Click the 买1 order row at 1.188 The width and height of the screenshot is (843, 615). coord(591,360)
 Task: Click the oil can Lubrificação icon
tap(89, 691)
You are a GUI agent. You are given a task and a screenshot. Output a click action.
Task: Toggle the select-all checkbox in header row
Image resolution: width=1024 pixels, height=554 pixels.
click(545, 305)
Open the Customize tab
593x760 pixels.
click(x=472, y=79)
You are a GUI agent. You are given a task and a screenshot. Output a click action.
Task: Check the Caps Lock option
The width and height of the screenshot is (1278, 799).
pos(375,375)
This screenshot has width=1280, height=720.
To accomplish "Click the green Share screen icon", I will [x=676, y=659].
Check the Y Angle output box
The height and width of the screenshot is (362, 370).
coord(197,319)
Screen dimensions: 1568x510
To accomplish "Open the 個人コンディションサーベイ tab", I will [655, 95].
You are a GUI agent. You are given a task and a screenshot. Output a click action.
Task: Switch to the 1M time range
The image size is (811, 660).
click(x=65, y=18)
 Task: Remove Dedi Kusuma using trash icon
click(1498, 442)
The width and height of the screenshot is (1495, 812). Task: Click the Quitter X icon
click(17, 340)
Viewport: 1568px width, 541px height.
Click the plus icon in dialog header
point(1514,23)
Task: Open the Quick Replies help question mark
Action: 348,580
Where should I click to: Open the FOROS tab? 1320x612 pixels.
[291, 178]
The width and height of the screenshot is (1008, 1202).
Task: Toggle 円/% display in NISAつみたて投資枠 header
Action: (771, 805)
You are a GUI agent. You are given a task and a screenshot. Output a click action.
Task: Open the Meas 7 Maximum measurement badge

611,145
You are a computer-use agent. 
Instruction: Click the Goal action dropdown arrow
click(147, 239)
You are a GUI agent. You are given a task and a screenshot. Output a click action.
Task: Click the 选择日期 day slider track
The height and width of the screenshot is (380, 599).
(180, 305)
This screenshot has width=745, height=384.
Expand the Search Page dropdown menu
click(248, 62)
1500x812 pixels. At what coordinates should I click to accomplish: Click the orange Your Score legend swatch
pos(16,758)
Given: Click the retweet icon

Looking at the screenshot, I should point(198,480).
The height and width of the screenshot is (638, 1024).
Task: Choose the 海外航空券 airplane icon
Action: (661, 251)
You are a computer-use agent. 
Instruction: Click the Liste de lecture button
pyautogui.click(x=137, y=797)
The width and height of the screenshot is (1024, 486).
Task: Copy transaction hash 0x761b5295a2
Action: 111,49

-----

### Work to be completed:
Your task is to transcribe exactly the lines from the one with "Expand the Search Page dropdown menu" through the end of the data, both included, and nothing besides.

### Answer section:
Expand the Search Page dropdown menu
click(248, 62)
1500x812 pixels. At what coordinates should I click to accomplish: Click the orange Your Score legend swatch
pos(16,758)
Given: Click the retweet icon

Looking at the screenshot, I should point(198,480).
The height and width of the screenshot is (638, 1024).
Task: Choose the 海外航空券 airplane icon
Action: (661, 251)
You are a computer-use agent. 
Instruction: Click the Liste de lecture button
pyautogui.click(x=137, y=797)
The width and height of the screenshot is (1024, 486).
Task: Copy transaction hash 0x761b5295a2
Action: 111,49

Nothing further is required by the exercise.